Routine electronic fetal monitoring increases the risk of a C-section, because it can lead to so-called false positives, "meaning it tells you there's a problem, but it turns out there isn't," Klein says.
"People have been hearing that message for 20 years or more, and so they know what the answer to the question is. But, in reality, imagine that you're a physician in your office and you have a woman who is in labour. Where should you be? You should be with her in labour. Where are you? You're in your office.
"The electronic fetal monitor is kind of your surrogate presence. It gives you a sense of security that you're somehow in control of the situation, when you're really not."
- 42 per cent of obstetricians were in favour of a woman's right to choose a C-section without medical indication, but only 21 per cent of obstetricians agreed with the statement that a C-section is as safe as a vaginal birth for women, and only eight per cent would choose C-section over vaginal delivery for themselves or their partners.
Klein said the findings reflect a dissonance between "what they feel about this (C-sections) and how they would respond to a request." Only 18 per cent of obstetricians said a C-section is safer than a vaginal birth for babies; 58 per cent disagreed with the statement.
"Women's autonomy is a value that we all share," Klein said. "But we believe that it has to be informed autonomy. And the obstetricians are kind of caught in the middle of this one. 42 per cent of them would support a woman's choice, but the problem is they're also the ones doing the cesarean section, and they're also the ones who have to have very long discussions with people about the benefits and risks of cesarean section. It takes a couple of hours by the time you're through, and nobody has that kind of time."
"It's in many respects easier to go along with the woman's choice — especially if you actually believe cesarean section is not a problem."

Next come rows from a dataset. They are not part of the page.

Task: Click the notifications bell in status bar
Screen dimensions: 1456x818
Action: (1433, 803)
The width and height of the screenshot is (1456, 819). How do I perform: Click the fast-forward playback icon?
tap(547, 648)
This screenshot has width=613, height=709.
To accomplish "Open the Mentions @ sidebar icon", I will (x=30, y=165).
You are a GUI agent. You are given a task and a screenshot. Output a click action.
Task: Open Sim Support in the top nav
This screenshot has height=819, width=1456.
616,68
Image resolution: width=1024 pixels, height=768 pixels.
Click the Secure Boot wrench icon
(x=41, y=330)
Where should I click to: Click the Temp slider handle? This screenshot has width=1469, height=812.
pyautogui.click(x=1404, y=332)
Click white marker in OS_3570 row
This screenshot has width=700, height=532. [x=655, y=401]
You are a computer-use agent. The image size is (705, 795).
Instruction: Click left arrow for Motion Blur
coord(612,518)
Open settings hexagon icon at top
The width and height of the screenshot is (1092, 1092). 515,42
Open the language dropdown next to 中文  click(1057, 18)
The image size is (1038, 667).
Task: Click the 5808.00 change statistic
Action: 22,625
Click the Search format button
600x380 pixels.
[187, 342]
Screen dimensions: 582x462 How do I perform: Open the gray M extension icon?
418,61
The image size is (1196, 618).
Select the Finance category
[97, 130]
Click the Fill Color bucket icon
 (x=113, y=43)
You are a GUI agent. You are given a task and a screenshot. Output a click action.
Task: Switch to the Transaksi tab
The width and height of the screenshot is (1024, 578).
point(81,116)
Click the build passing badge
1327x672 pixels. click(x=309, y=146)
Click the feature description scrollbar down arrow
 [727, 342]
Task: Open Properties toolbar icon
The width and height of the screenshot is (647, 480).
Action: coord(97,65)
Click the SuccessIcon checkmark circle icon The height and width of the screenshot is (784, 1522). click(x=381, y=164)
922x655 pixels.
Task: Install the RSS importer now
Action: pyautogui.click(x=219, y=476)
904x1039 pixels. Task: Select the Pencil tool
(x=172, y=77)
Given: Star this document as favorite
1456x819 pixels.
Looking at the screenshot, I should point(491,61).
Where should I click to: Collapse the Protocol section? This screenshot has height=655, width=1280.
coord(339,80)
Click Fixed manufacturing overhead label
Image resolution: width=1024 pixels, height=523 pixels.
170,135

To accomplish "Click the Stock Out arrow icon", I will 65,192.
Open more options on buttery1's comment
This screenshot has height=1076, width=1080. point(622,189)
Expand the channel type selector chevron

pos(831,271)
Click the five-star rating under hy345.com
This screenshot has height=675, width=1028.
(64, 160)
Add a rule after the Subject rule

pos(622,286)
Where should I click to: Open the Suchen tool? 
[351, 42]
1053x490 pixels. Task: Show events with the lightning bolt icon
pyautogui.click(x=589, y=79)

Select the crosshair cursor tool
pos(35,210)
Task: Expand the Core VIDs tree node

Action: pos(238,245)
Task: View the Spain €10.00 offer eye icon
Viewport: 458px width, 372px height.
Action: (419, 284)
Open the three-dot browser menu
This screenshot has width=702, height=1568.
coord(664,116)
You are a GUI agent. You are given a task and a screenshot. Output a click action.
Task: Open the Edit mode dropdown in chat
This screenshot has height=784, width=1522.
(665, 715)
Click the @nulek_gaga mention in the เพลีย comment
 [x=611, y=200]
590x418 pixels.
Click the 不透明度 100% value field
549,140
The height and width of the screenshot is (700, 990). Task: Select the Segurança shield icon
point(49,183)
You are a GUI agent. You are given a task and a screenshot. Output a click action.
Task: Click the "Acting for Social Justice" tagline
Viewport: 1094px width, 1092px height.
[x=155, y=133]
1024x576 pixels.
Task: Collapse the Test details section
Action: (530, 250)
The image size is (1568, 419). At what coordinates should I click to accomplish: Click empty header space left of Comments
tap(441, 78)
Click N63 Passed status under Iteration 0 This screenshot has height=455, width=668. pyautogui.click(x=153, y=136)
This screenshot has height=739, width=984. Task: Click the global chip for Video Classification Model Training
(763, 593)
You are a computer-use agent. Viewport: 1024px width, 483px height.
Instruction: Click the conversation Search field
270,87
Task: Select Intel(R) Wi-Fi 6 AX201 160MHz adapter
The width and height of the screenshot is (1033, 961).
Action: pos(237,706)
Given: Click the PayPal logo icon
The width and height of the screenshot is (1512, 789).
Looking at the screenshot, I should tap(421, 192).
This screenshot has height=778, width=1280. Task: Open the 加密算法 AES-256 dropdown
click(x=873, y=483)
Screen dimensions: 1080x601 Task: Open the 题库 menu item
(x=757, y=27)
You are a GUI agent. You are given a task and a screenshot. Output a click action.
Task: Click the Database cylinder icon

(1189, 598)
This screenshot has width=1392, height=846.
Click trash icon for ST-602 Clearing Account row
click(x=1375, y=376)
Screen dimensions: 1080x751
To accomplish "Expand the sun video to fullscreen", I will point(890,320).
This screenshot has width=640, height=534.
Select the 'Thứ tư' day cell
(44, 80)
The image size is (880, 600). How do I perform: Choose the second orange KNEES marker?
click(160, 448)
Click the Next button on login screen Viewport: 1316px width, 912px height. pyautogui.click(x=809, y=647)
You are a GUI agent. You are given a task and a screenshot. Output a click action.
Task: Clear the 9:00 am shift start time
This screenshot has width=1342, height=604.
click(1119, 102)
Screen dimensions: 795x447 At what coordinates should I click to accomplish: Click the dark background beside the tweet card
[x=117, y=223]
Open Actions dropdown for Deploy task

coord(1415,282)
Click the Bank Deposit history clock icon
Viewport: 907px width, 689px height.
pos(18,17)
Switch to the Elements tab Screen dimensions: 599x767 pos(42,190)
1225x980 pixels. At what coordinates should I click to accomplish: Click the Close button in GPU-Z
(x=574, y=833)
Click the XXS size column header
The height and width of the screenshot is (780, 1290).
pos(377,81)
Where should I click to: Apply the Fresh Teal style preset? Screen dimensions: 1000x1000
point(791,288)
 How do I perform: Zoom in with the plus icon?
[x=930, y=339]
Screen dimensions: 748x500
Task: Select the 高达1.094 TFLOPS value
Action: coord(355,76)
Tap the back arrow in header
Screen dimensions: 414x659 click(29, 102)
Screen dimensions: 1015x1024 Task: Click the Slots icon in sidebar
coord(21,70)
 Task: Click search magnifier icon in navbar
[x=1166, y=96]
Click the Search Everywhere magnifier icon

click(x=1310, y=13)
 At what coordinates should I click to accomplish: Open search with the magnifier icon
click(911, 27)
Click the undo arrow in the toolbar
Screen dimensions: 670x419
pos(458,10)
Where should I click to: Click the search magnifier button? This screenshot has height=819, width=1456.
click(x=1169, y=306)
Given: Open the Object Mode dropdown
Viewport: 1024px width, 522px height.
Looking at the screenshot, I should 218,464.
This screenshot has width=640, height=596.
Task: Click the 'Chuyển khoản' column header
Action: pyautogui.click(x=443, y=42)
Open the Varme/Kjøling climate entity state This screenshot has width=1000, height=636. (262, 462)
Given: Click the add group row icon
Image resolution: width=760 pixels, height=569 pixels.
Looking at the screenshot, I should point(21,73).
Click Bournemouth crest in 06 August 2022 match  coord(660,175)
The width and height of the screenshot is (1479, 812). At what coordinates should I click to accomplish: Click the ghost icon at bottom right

Studies show risks to babies from C-sections range from accidental lacerations when the surgeon cuts into the uterus, to neonatal respiratory distress. Risks to women include higher risks of hemorrhage requiring a hysterectomy, blood infections, wound infections and blood clots in the lungs. As well, every C-section increases the risk for another.
Klein said family doctors who provide only prenatal care, and then transfer women to an obstetrician for delivery, have attitudes and beliefs close to those of obstetricians.
- Only 35 per cent of obstetricians were in favour of birth plans and they were ambivalent towards doulas.
- 25 per cent of obstetricians and family doctors believed sexual problems and urinary incontinence could be prevented by C-sections.
- 43 per cent of obstetricians disagreed with the statement, "For a woman, having a vaginal birth is a more empowering experience than delivery by cesarean section."
"You really have to be fair to the obstetricians," Klein says. "What they believe is based on their training, and it's based on their experience, and they are much more likely than midwives to see problems, because they're in the business of problem-solving, while the midwives are in the business of normalizing birth and keeping birth normal. There's an intrinsic difference in style of practice and approach which goes with the territory."
But the survey also found that more than 15 per cent of obstetricians have attitudes on most issues "that fall squarely into midwifery territory," Klein says.
The study is published in the Journal of Obstetrics and Gynaecology Canada.